Abstract

This article situates the judgment of The Hague District Court in Urgenda Foundation v the Kingdom of the Netherlands within the life of global climate change litigation. To do so, the article concentrates on the legal particulars of Dutch law, elements of ‘diffused’ jurisprudence from other jurisdictions and the reasoning of the judgment that is ‘diffusible’. First, the Court's mandate for the State to take more robust and immediate climate mitigation action was informed by particulars of Dutch civil and constitutional law. Such particulars assisted with crossing the hurdles of standing of Dutch citizens in a climate change case, and the imposition of liability on the State for transboundary harm. Secondly, in relation to the separation of powers, there is clearly a marriage of ‘diffused’ jurisprudence from other jurisdictions and Dutch legal particulars with the primary effect of providing Connecticut v AEP a second life. Thirdly, aspects of the Court's reasoning are ‘diffusible’ or amenable to transnational borrowing.
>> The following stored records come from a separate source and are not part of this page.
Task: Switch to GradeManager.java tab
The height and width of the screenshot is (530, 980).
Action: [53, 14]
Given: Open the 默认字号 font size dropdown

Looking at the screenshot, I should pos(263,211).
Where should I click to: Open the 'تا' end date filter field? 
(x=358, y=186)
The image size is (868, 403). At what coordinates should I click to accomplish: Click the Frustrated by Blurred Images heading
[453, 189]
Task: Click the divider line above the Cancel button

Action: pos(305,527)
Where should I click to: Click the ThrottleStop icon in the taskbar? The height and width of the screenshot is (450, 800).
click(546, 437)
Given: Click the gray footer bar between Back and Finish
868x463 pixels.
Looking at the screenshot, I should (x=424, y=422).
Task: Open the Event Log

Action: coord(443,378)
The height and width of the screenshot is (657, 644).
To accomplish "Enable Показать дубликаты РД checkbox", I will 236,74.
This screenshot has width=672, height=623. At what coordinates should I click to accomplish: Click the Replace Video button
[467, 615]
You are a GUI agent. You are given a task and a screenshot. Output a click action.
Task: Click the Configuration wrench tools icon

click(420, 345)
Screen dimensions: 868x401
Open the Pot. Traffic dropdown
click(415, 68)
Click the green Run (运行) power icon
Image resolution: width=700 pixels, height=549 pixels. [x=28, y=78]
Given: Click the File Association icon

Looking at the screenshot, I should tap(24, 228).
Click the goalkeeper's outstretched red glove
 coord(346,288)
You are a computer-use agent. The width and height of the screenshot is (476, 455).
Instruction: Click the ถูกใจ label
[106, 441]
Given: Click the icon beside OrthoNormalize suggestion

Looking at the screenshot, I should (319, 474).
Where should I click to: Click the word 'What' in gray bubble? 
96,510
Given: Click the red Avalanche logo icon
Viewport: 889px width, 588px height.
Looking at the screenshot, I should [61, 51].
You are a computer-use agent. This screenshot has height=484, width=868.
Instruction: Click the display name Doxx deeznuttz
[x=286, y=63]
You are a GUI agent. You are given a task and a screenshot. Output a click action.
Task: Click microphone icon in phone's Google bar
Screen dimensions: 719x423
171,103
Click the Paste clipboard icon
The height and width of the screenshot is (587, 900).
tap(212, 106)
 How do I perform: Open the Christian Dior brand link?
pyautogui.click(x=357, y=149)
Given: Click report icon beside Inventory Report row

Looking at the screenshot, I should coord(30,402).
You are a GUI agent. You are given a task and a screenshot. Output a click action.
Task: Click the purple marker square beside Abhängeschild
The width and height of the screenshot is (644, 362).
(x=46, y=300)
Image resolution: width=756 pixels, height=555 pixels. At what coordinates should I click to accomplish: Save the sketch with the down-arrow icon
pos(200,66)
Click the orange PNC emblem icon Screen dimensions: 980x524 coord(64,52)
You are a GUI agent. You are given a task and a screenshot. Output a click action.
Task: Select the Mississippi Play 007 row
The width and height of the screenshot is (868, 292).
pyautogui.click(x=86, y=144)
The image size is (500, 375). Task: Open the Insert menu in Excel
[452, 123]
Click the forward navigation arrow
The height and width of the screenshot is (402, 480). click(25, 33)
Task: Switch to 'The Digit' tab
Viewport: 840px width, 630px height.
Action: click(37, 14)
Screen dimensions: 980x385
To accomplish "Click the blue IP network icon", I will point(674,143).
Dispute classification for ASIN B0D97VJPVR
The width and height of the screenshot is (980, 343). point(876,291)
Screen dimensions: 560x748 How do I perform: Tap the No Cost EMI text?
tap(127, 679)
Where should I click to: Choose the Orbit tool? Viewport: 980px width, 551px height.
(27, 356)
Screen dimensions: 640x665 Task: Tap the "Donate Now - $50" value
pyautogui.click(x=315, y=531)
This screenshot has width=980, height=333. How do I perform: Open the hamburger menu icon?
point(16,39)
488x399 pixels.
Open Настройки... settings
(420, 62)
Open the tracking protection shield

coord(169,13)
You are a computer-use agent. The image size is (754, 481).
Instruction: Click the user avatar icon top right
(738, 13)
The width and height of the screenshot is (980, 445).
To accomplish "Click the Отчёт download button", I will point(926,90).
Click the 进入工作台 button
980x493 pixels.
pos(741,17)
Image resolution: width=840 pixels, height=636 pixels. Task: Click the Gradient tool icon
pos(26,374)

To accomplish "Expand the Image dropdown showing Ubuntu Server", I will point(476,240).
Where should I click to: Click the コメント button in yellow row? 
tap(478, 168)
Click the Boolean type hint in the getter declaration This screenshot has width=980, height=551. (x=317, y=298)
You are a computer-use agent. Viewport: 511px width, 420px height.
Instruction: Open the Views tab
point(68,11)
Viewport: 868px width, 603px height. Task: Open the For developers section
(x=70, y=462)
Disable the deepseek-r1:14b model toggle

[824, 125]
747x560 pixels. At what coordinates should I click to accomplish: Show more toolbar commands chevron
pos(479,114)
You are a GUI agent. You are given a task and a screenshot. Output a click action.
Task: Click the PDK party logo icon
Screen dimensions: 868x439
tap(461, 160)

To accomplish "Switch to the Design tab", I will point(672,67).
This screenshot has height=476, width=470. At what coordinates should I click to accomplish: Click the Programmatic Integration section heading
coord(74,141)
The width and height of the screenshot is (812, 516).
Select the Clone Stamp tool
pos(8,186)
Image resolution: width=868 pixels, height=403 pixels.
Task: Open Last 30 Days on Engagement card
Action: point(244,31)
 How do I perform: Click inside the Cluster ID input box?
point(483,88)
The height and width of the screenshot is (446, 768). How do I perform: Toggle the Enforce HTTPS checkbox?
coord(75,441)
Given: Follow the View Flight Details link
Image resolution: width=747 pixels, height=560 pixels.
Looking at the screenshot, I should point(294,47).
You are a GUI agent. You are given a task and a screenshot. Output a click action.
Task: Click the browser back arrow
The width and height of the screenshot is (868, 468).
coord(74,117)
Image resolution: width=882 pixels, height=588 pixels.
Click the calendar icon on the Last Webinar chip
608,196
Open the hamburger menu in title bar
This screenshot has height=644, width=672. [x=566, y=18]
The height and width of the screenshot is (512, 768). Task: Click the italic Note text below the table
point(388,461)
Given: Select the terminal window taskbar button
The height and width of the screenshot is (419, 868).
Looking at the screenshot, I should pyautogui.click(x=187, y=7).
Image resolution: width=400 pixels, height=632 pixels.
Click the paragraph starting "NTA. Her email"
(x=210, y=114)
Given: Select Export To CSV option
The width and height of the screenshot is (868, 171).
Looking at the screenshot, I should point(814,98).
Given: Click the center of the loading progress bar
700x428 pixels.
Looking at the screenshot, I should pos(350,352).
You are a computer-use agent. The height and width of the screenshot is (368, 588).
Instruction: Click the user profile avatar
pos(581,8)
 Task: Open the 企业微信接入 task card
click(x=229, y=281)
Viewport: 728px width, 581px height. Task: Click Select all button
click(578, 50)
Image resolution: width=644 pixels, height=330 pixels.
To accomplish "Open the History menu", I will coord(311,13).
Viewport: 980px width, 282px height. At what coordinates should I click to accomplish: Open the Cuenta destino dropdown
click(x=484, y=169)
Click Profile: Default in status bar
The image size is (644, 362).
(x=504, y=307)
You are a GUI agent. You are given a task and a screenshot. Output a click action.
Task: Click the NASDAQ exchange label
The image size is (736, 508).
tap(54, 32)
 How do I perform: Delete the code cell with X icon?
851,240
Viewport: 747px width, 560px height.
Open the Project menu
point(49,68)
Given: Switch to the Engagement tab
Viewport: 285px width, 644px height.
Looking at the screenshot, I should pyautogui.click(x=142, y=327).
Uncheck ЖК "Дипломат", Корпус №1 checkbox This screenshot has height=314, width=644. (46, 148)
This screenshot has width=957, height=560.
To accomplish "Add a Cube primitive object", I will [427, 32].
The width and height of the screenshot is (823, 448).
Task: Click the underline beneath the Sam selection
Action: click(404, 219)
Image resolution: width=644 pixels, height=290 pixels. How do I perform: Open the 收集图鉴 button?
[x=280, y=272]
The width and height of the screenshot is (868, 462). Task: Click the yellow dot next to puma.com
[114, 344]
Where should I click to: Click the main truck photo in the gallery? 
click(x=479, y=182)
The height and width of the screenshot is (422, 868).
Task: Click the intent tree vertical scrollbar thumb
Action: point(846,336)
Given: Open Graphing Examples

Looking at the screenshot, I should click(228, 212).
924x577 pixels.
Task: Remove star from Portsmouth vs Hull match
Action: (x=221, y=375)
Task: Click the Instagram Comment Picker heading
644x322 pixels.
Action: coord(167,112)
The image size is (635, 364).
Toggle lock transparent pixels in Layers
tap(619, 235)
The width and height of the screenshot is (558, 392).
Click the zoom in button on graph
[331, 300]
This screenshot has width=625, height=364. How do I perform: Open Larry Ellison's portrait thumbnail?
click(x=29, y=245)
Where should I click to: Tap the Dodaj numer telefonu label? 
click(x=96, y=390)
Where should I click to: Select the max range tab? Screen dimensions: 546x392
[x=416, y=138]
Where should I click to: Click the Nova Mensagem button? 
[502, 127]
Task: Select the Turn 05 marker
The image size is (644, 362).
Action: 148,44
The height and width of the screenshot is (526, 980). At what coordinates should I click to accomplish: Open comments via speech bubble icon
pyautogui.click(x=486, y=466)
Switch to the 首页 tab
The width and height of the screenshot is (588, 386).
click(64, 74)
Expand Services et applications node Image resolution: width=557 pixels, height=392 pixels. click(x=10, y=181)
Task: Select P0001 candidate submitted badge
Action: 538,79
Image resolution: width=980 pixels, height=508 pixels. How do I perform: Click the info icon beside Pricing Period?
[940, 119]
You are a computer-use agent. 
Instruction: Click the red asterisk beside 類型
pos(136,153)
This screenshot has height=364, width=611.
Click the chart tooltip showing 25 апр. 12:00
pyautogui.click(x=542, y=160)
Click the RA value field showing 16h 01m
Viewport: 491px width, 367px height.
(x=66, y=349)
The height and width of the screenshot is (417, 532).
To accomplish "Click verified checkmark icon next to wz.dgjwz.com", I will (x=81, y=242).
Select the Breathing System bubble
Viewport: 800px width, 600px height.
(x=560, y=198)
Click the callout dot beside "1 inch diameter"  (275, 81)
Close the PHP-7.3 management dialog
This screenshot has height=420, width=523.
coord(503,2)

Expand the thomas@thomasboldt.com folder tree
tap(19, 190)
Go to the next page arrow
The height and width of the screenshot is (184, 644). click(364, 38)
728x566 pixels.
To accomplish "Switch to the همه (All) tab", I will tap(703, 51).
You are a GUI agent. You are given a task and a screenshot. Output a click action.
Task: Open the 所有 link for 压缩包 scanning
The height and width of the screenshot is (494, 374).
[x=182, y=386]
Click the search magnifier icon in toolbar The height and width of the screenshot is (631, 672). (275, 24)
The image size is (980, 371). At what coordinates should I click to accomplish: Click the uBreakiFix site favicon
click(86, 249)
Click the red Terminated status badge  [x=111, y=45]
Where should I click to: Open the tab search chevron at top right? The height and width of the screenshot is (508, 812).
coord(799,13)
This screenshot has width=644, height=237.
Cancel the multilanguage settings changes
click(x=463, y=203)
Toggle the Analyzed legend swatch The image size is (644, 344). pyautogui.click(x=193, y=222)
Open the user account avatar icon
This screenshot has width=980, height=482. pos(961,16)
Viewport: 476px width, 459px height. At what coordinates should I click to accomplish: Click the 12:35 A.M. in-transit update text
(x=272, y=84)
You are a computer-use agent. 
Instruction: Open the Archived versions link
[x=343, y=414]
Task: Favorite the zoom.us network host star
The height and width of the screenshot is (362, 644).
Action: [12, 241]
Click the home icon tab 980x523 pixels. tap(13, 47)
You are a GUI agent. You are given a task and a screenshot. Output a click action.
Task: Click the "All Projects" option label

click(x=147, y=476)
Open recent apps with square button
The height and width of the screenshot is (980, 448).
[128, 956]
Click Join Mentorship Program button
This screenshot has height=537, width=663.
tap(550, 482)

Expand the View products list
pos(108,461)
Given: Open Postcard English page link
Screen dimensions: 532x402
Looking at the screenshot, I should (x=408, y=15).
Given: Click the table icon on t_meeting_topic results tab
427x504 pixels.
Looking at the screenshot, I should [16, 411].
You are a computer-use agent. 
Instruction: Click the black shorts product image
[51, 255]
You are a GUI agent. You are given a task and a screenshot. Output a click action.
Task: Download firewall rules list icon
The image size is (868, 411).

Notable in this regard is the Court's adoption of a procedural version of the precautionary principle, whereby the onus of proving adequacy and effectiveness of climate policy is shifted on to the State. However, caution must be exercised in adopting the Court's reasoning as to why the international (namely the Intergovernmental Panel on Climate Change) is identified as a preferred benchmark for allocation of climate targets as against the supranational (namely the Effort Sharing Decision of the EU) and the implicit economic reasoning as to why the State's policies are ineffective. To overcome this problem, it is suggested that the appointment of experts by judicial bodies may be the way forward.